This is going to be one of the dullest posts ever, but if you have ever been faced with the need to archive hundreds or thousands of emails on a short time schedule you'll want to read on.
I'm an employee of the State of Washington. As such, my communications with students, colleagues, and others are subject to public records requests under state law (RCW 42.56). It's recently come to my attention that many of my colleagues at the University of Washington have struggled to compile records in response to public records requests. Given that most communication takes place by email these days, the key task is to sort through emails to identify relevant records, then push them through the bureaucracy to the University office that deals directly with requesters.
So imagine a requester notifies the University that they are interested in, say, 5,000+ of your emails spanning a period of several years. What do you do? This guide pertains to those who use Gmail as their email client and Google Chrome as their browser. With these tools, plus a very handy plug-in from a company called cloudHQ, the task is... well, I won't say easy, but much less daunting.
Step 1: Identify requested records
There are some simple tips for searching your gmail archive effectively. You can delimit your search in several ways, and use Boolean operators (AND, OR, NOT -- in caps just like that). A first suggestion: it's easier to work with emails if you "unthread" them. This means that each email is just that -- a single email -- rather than an entire back-and-forth conversation. You can toggle this option in Gmail's settings.

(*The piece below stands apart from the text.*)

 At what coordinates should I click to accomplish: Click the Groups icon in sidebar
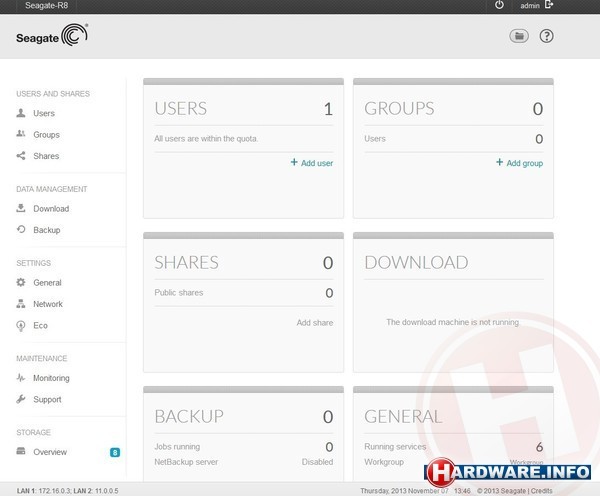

Got that? Good! So suppose you need to release all email sent to or received from your buddy Pat at the Smithsonian. In the search box, type:
to:[email protected] OR from:[email protected]
Suppose instead that you've been asked to release all email from any individual at the Smithsonian. That's easy too. Search:
to:smithsonian.edu OR from:smithsonian.edu
In either case, when you get your search results you can use Gmail's label functionality to identify them as pertinent to the records request. Select all the emails in the list, hit the button that looks like a price tag, and apply. You'll need to create the label first, of course. If you got a records request from the New York Times, for example, you could call your label "NYT."
Now consider this curveball. Suppose you and your colleagues Lou and Jo have both been asked to release all email to and from each other. The three of you email all the time, often sending messages to the entire group. That means if the three of you all comply with the requests, there might be as many as three copies of each email -- one in a sent mail folder, and more in received mail folders. Typically you only need to release one copy of each relevant document. How do you avoid redundancy?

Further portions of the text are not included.